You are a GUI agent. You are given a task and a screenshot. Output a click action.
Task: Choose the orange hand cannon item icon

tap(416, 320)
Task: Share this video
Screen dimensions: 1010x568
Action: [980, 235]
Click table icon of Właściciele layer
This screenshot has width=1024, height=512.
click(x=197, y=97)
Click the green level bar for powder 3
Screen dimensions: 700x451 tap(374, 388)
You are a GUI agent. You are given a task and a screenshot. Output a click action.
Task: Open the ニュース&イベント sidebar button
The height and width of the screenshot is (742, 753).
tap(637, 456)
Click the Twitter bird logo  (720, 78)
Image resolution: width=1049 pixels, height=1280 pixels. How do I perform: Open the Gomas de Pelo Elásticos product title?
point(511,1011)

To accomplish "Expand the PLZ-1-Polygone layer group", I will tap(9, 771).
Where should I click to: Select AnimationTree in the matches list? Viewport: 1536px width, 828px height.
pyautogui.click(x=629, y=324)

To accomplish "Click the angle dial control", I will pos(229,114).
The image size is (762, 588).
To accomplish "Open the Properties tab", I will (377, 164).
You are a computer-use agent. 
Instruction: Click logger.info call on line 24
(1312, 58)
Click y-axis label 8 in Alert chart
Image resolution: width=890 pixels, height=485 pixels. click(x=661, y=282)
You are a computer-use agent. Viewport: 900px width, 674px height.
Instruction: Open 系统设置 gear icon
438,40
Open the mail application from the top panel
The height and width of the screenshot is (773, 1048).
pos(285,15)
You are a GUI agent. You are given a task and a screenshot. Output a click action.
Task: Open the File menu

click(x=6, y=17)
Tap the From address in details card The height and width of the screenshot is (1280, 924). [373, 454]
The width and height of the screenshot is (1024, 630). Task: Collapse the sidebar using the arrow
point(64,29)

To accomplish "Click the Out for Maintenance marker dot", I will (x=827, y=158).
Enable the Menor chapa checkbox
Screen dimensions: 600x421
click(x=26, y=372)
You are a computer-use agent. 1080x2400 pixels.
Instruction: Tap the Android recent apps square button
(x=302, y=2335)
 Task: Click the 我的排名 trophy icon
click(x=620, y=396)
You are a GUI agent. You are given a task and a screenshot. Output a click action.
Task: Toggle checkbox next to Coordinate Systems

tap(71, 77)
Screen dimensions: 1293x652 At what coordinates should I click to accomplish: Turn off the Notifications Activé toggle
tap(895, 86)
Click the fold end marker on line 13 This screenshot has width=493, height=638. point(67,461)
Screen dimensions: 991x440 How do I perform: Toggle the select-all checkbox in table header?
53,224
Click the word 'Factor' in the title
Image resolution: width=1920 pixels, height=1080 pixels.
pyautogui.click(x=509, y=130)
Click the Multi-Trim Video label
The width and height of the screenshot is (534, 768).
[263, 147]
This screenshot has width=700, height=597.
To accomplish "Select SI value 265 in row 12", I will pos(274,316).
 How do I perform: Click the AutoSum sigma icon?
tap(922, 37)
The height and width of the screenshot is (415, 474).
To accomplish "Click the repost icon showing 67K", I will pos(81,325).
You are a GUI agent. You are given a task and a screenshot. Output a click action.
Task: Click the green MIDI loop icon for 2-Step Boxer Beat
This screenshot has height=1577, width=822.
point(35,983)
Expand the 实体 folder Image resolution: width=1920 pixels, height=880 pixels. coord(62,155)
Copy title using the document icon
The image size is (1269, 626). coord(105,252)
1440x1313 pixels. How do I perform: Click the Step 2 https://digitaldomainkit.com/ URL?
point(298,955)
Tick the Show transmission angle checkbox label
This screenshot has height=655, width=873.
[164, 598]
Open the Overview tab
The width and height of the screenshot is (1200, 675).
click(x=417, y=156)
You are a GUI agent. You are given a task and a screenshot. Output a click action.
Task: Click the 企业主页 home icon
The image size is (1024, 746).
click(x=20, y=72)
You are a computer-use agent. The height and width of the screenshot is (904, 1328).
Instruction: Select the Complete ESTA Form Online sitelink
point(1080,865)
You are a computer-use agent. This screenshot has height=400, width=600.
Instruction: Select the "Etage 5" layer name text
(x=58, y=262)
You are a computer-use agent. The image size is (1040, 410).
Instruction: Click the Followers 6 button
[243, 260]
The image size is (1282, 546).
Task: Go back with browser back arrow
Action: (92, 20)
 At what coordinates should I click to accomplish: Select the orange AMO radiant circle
◇ ◇ ◇ ◇
- Work instructions
Track down all lines above with the string "Expand" and copy them.

- Solved problem
To accomplish "Expand the PLZ-1-Polygone layer group", I will tap(9, 771).
Expand the 实体 folder Image resolution: width=1920 pixels, height=880 pixels. coord(62,155)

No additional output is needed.